Begin SUPPLIED DATA
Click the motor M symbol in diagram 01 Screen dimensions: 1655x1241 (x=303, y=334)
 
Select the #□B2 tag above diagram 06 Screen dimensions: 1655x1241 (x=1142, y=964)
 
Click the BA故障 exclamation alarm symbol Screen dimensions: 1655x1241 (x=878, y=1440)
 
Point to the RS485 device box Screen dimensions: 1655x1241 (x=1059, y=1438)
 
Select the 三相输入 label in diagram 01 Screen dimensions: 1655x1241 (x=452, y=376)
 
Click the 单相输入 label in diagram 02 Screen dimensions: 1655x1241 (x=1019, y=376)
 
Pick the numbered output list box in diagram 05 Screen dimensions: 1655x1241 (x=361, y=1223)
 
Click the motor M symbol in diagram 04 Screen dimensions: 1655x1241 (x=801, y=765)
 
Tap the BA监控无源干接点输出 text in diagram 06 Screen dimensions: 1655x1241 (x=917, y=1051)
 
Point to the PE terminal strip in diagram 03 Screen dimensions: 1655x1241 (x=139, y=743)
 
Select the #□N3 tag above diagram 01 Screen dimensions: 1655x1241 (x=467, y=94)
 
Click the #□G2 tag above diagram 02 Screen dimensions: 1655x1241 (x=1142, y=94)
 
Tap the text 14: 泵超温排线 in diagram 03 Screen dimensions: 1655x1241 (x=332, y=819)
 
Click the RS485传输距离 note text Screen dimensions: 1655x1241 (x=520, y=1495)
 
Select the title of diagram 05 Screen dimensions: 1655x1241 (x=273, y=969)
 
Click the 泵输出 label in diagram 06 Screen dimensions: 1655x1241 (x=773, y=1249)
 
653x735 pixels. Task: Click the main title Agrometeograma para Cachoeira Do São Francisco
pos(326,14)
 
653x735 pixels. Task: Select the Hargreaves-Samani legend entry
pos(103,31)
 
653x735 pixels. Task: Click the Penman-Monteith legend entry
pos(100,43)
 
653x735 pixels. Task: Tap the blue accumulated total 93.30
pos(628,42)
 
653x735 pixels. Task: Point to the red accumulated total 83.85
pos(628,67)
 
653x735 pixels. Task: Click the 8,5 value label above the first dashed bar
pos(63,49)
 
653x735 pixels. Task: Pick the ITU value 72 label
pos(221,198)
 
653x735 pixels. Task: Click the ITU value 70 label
End SUPPLIED DATA
**PROBLEM DESCRIPTION**
Rewrite the records from the beginning through the line containing "Click the BA故障", putting "Tap" in place of "Click" and keeping everything else the same.

**COMPLETE OUTPUT**
Tap the motor M symbol in diagram 01 Screen dimensions: 1655x1241 (x=303, y=334)
 
Select the #□B2 tag above diagram 06 Screen dimensions: 1655x1241 (x=1142, y=964)
 
Tap the BA故障 exclamation alarm symbol Screen dimensions: 1655x1241 (x=878, y=1440)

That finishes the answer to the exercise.